中央3段には書籍が並び、自由に手に取って読むことができます。お茶の香と味わい、手に触れる器の感触などを楽しみながら、カフェで過ごす時間を共にすごすために選ばれた書籍が収められています。月に一度は読書会も開催されているそうです。その背表紙が本棚に並んでいる様子は、さまざまな色からなる細いストライプが集積してできた混色の面のようにも見えますが、引いた視点から眺めると、ストライプが密度高く織り上げられた帯が水平に広げられているようにも見えてきます。こうして3本水平に並んだ帯がこの壁面に安定して落ち着いた景色を生み出しています。
最下段には、それぞれのセルに陶器の鉢や茶器が並びます。セルの内部の空間の余白が手前の既存の棚と連携し、等間隔に区切られた小さな世界の内側に広がりを感じさせています。つくりのよい、品のある日用品として日本中から集められた品物の世界観を感じとることのできるディスプレイスペースです。棚の前のアンティークのテーブルに並べられた茶葉や茶器などにも、視線の流れが自然に誘導されています。

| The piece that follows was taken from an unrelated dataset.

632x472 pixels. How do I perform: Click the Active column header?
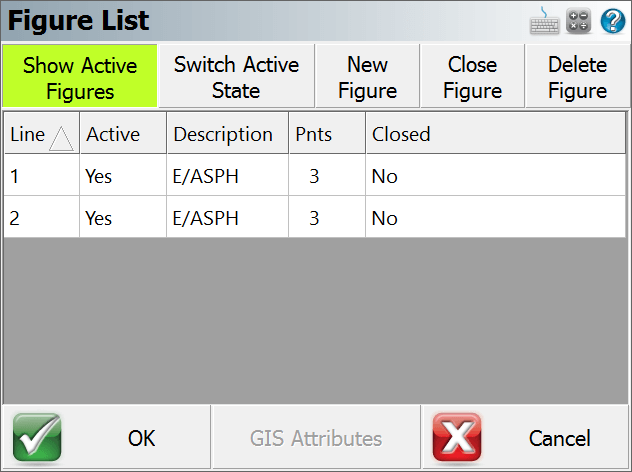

奥行き250mmの本棚は、設置されたスペースの天井部分に埋め込まれたダウンライトがちょうど棚板の見付を照らす位置に配置されています。ダウンライトは設置位置の真下を中心に照らすため、明るさの調整によりその雰囲気を楽しむことのできる照明ですが、本件ではその光線が本棚の棚板と収められた書籍の背表紙、棚板の奥に見える建物の壁面にハイライトと影を作り、陰影のコントラストを作り出しています。また本棚の左側の壁面は大きな窓で、紗幕を通して入ってくる外光が室内に柔らかく反映しています。
本棚の材質は無塗装のシナ合板です。その明るい木の色味がダウンライトと窓からの光を受け止めてできる陰影が、グラデーションを作りながら、静かな佇まいを作り出しています。室内は、白い壁と白い天井に薄いグレーの床と、抑えられた色調が基本になっていますが、家具として使われている木材の質感とその色の濃淡が、カフェの空間に自然の気配を静かに感じさせています。
本棚の見付による細いラインがまるで障子の桟のような軽やかな外観を作り出しています。大きめなグリッドなので、和のテイストに加えてモダンな印象も生まれています。本棚のグリッドがカフェの天井の現し梁の力強い格子のパターンがすぐに目に入りますが、本棚の手前の棚の上に並べられた木製の四角いトレーも、同じ矩形パターンを繰り返したバリエーションです。また既存の棚の扉の輪郭が細い線で現れていて、これも矩形を描いています。その効果も相まって、カフェの全体の印象はとても安定しています。そこに、重厚な円形テーブルや木製チェアの背などの印象的な曲線が差し込まれています。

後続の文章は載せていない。